Keith Emerson et Greg Lake nous ont accueillis dans le décor de leur studio, mardi soir au Théâtre Maisonneuve, avant de nous expliquer que c'est justement là qu'ils ont eu l'idée de cette tournée intime à deux, sans le batteur Carl Palmer.

Le troisième membre du célèbre groupe progressif des années 70 s'est engagé à tourner avec Asia, un rejeton des années 80, mais ils renoueront tous les trois pour le concert de leur 40e anniversaire l'été prochain à Londres et il n'est pas impossible que ça leur donne le goût d'en faire d'autres.Bref, ELP était amputé d'un membre et ça s'entendait surtout dans la suite Tarkus et le medley d'America de Bernstein et de Blue Rondo a la Turk de Brubeck qu'Emerson a ressuscités de ses années avec le groupe Nice. Tarkus manquait nettement de puissance, tandis que Rondo sonnait cheapo avec sa batterie cannée. Idem pour The Barbarian, pâle copie de l'originale dont Emerson a rappelé qu'ils l'avaient chipée à Bartok.

Par contre, les ballades de Greg Lake, avec ELP ou King Crimson (From the Beginning, I Talk To the Wind, C'est la vie et l'inévitable Lucky Man assortie d'une intro inutile du claviériste Emerson), passaient mieux même si le monsieur n'a plus sa voix juste et nuancée d'antan. Il en a surtout arraché pendant la suite Pirates qui était pourtant nettement plus convaincante que Tarkus au plan musical.

On peut débattre longuement de la valeur et de la pertinence, 40 ans plus tard, de l'un des groupes phares d'un genre musical mis au ban de l'histoire du rock. Mais on ne peut nier le plaisir tangible qu'ont éprouvé les spectateurs qui emplissaient le Théâtre Maisonneuve. Des amateurs de musique qu'on oublie trop souvent, mais qui sont au rendez-vous les rares fois que leurs héros arrêtent en ville, même quand la chose est presque confidentielle.

On aurait dit les retrouvailles de vieux amis qui se sont aimés et qui se respectent toujours.
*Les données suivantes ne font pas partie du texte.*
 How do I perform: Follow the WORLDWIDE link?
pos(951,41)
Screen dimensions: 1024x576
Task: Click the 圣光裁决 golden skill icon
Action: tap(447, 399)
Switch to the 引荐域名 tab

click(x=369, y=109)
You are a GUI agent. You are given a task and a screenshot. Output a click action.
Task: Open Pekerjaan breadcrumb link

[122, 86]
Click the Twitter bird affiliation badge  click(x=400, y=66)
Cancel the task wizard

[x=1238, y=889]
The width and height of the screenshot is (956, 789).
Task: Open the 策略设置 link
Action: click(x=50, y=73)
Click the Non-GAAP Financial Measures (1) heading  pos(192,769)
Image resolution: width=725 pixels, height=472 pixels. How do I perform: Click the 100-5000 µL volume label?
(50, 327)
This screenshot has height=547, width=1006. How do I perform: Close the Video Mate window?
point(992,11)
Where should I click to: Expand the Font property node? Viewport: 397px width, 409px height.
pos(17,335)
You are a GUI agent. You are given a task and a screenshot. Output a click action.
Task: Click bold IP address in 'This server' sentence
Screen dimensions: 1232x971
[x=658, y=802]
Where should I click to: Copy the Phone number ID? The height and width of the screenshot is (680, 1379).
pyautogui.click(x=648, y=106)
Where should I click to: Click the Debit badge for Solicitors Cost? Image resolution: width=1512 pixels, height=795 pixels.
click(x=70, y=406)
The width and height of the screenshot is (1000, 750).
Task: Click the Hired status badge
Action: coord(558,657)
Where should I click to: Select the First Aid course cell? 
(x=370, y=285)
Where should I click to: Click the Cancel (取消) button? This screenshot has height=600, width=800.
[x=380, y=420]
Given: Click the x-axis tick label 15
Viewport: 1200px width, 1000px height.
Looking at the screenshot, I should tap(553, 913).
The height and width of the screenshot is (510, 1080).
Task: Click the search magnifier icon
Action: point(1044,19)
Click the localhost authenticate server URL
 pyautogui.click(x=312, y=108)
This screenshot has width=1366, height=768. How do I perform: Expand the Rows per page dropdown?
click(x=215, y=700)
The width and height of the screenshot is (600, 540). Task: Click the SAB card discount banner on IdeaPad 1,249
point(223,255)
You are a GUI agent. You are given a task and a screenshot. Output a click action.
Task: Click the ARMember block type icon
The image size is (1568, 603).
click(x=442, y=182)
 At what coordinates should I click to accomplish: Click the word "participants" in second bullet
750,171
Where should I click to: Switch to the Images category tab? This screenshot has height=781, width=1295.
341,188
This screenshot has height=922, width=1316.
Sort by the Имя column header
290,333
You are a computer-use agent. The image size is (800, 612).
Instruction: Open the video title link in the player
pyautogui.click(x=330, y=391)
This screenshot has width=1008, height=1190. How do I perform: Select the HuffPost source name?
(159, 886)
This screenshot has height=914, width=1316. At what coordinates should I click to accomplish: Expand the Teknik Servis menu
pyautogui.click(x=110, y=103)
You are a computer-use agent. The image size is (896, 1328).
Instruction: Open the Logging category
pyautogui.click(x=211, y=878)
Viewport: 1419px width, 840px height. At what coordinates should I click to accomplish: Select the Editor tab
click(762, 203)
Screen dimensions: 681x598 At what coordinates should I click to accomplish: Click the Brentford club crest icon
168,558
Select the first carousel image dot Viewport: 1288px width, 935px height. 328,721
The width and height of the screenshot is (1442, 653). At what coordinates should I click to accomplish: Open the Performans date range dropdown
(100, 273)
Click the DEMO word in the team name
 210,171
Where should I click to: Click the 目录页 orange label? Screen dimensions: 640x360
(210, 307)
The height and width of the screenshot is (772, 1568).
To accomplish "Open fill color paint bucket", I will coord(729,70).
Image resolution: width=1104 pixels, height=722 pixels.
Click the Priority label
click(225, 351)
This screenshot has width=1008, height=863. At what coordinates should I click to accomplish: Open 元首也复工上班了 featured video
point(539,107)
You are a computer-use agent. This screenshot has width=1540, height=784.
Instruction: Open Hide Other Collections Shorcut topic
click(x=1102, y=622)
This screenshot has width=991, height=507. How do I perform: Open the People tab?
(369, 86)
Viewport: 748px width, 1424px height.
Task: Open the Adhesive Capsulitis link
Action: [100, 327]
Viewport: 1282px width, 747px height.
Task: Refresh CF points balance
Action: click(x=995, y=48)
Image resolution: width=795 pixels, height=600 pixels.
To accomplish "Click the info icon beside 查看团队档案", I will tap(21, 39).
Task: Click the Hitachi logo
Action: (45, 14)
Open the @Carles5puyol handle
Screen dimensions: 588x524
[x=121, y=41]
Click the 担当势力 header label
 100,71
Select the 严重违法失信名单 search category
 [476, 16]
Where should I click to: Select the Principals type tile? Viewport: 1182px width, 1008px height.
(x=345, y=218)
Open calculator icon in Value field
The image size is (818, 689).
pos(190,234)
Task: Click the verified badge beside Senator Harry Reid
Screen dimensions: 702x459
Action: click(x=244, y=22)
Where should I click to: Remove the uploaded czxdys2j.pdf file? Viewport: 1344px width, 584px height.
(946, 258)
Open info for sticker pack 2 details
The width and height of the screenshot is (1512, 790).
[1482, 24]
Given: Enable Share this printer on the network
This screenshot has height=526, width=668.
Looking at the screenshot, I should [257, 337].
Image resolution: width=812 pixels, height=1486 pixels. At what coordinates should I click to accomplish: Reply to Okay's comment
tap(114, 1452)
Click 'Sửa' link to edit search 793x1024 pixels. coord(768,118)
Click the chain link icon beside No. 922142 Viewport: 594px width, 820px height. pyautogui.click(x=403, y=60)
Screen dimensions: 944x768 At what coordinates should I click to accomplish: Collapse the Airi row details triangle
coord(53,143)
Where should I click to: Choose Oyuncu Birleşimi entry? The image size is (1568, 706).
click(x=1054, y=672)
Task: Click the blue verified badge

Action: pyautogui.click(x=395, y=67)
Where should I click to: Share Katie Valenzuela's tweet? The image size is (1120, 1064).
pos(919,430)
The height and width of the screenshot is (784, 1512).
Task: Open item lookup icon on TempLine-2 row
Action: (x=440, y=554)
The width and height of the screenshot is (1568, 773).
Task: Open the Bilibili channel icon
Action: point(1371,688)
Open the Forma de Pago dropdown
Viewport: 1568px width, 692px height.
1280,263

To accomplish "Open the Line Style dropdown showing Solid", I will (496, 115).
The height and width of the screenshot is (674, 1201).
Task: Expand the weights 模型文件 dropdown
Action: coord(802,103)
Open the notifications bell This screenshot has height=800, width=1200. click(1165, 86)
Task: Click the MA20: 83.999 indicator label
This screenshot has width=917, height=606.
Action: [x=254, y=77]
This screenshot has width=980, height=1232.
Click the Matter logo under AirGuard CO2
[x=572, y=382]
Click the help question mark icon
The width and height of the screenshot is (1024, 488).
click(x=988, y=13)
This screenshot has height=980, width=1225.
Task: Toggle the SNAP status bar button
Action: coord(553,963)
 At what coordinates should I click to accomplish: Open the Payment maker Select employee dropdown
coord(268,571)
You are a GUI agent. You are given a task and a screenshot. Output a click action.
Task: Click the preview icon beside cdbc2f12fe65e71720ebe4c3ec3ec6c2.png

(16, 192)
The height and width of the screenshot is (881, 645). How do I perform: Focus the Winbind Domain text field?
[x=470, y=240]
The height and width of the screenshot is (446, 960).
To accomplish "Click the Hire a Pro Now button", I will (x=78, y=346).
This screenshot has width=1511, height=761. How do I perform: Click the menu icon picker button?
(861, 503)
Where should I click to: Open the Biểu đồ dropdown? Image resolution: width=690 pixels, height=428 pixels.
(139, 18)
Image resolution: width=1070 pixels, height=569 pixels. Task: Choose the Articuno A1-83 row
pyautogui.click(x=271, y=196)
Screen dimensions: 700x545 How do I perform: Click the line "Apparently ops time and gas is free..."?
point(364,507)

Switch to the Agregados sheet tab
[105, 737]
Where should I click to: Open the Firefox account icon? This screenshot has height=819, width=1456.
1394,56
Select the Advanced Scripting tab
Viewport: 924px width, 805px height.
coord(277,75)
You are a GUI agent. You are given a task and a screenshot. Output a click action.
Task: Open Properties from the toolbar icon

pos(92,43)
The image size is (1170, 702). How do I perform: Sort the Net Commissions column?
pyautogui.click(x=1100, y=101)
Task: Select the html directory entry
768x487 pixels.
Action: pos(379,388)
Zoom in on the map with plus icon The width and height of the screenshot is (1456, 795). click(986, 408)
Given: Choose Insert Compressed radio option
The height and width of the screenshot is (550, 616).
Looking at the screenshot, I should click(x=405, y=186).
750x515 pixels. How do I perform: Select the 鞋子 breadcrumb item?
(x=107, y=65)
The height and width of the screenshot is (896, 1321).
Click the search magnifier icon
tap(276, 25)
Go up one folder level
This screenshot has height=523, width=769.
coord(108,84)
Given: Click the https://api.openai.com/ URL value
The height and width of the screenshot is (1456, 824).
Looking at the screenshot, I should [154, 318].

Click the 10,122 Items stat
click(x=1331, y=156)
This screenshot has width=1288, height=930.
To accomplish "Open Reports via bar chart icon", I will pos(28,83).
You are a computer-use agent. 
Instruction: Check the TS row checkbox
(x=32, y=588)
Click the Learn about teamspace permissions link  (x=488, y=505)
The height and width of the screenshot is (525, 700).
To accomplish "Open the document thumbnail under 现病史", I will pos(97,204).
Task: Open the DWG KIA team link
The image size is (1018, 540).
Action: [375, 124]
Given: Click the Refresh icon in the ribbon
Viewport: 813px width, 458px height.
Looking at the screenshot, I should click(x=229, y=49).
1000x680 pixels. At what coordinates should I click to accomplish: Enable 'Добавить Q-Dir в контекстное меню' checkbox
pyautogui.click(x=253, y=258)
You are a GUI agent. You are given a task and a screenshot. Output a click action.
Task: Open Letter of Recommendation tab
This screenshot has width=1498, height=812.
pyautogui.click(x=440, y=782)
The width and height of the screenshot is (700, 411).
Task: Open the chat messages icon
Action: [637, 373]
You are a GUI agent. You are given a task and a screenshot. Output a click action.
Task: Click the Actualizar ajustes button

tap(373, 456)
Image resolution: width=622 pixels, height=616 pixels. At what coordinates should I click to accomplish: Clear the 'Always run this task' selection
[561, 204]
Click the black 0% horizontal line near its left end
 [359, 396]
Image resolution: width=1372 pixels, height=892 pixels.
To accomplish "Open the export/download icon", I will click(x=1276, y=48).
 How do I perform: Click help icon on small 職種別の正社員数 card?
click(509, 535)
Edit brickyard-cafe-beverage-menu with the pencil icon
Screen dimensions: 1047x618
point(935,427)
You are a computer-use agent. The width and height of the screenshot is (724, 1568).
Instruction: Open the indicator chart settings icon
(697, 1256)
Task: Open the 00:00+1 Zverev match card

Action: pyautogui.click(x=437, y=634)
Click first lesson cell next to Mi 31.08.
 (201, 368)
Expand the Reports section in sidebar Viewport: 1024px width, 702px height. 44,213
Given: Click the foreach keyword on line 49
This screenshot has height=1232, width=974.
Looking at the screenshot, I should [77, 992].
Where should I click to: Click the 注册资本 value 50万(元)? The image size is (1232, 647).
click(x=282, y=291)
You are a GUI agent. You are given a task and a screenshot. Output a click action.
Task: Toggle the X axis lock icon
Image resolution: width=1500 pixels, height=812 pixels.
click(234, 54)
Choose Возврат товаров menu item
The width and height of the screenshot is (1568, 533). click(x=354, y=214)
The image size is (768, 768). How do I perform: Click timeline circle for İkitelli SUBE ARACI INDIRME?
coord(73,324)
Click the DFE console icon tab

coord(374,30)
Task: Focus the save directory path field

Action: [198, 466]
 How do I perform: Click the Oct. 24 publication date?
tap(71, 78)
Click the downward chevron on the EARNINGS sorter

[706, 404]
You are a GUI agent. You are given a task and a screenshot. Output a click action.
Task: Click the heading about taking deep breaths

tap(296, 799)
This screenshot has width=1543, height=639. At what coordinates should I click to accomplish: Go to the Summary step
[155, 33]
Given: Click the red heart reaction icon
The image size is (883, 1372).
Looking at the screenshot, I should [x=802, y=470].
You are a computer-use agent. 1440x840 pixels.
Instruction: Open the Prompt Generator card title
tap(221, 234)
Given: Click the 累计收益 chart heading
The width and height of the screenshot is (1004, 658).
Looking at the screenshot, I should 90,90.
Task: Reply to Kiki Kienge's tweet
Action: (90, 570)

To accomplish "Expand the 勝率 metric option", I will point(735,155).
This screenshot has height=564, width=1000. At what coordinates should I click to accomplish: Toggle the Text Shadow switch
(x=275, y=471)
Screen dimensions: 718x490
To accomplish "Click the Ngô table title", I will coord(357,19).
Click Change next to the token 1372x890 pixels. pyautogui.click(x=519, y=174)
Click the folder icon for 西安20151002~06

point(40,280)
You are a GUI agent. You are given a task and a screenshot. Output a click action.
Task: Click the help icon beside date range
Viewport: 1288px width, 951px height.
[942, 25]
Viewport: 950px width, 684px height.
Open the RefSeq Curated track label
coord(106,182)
C'était en tout cas l'un des concerts les plus sympathiques que j'ai vus depuis un bout de temps. Le prog rock a beau être pompeux par grands bouts, Keith Emerson et Greg Lake ne le sont pas le moins du monde. Ils présentent chacune des pièces, font des blagues et poussent même l'affabilité jusqu'à prendre cinq minutes pour répondre aux questions des spectateurs avant d'accueillir une fan sur scène pour autographier ses photos.

Emerson essaie encore, sans trop de conviction, de nous faire le coup du scientifique fou en tripotant son Moog, mais personne n'est vraiment dupe : on n'est plus en 1970 et l'instrument qui nous fascinait alors est aujourd'hui une amusante pièce de musée. Il n'est plus non plus le musicien qui nous impressionnait tant par sa technique et ses envolées tantôt classiques, tantôt jazzées.

Par contre, Emerson est capable d'autodérision lorsqu'il raconte, avec l'appui de Lake, la réaction de Leonard Bernstein face à leur musique : «Le chanteur n'est pas si mal...» Et quand il dit qu'il n'a jamais été aussi intimidé que lorsqu'il a croisé Oscar Peterson sur un plateau de télé, on le croit sur parole.

Bref, ce n'était pas le concert du siècle, mais la soirée a été fort agréable.